▶ [Activity]:
Could you restate the whole listing word for word?
··· Extracted entries
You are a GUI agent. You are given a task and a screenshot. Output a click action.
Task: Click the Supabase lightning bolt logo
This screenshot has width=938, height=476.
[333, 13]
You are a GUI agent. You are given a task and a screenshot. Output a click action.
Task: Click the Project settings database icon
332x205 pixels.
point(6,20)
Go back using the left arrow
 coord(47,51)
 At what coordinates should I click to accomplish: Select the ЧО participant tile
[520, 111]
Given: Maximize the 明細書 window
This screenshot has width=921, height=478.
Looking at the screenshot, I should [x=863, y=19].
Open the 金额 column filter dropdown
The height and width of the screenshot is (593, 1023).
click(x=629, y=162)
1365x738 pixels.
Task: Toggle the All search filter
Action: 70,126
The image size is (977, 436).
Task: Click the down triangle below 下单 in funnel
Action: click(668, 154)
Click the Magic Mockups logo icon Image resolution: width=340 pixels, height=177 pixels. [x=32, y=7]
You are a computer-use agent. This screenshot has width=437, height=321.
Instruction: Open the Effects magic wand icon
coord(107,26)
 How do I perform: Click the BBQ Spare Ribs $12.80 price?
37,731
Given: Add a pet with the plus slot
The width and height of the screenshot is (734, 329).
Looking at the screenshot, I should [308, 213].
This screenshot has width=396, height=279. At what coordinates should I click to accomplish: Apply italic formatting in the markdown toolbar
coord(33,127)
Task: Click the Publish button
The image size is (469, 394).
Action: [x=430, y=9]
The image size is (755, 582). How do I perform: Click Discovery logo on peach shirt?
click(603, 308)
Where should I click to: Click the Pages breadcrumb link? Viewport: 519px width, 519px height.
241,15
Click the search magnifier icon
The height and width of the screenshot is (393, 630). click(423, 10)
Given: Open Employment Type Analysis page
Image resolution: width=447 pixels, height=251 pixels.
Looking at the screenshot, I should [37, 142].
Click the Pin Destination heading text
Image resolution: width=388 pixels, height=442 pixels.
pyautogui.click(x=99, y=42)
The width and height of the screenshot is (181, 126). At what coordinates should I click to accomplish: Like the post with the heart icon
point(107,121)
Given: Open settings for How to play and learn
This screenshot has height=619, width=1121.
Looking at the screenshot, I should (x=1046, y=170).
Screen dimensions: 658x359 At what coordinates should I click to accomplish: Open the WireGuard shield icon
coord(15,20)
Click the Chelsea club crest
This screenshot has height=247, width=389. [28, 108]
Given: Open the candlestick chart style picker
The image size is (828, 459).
······
▶ [Answer section]:
You are a GUI agent. You are given a task and a screenshot. Output a click action.
Task: Click the Supabase lightning bolt logo
This screenshot has width=938, height=476.
[333, 13]
You are a GUI agent. You are given a task and a screenshot. Output a click action.
Task: Click the Project settings database icon
332x205 pixels.
point(6,20)
Go back using the left arrow
 coord(47,51)
 At what coordinates should I click to accomplish: Select the ЧО participant tile
[520, 111]
Given: Maximize the 明細書 window
This screenshot has width=921, height=478.
Looking at the screenshot, I should [x=863, y=19].
Open the 金额 column filter dropdown
The height and width of the screenshot is (593, 1023).
click(x=629, y=162)
1365x738 pixels.
Task: Toggle the All search filter
Action: 70,126
The image size is (977, 436).
Task: Click the down triangle below 下单 in funnel
Action: click(668, 154)
Click the Magic Mockups logo icon Image resolution: width=340 pixels, height=177 pixels. [x=32, y=7]
You are a computer-use agent. This screenshot has width=437, height=321.
Instruction: Open the Effects magic wand icon
coord(107,26)
 How do I perform: Click the BBQ Spare Ribs $12.80 price?
37,731
Given: Add a pet with the plus slot
The width and height of the screenshot is (734, 329).
Looking at the screenshot, I should [308, 213].
This screenshot has width=396, height=279. At what coordinates should I click to accomplish: Apply italic formatting in the markdown toolbar
coord(33,127)
Task: Click the Publish button
The image size is (469, 394).
Action: [x=430, y=9]
The image size is (755, 582). How do I perform: Click Discovery logo on peach shirt?
click(603, 308)
Where should I click to: Click the Pages breadcrumb link? Viewport: 519px width, 519px height.
241,15
Click the search magnifier icon
The height and width of the screenshot is (393, 630). click(423, 10)
Given: Open Employment Type Analysis page
Image resolution: width=447 pixels, height=251 pixels.
Looking at the screenshot, I should [37, 142].
Click the Pin Destination heading text
Image resolution: width=388 pixels, height=442 pixels.
pyautogui.click(x=99, y=42)
The width and height of the screenshot is (181, 126). At what coordinates should I click to accomplish: Like the post with the heart icon
point(107,121)
Given: Open settings for How to play and learn
This screenshot has height=619, width=1121.
Looking at the screenshot, I should (x=1046, y=170).
Screen dimensions: 658x359 At what coordinates should I click to accomplish: Open the WireGuard shield icon
coord(15,20)
Click the Chelsea club crest
This screenshot has height=247, width=389. [28, 108]
Given: Open the candlestick chart style picker
The image size is (828, 459).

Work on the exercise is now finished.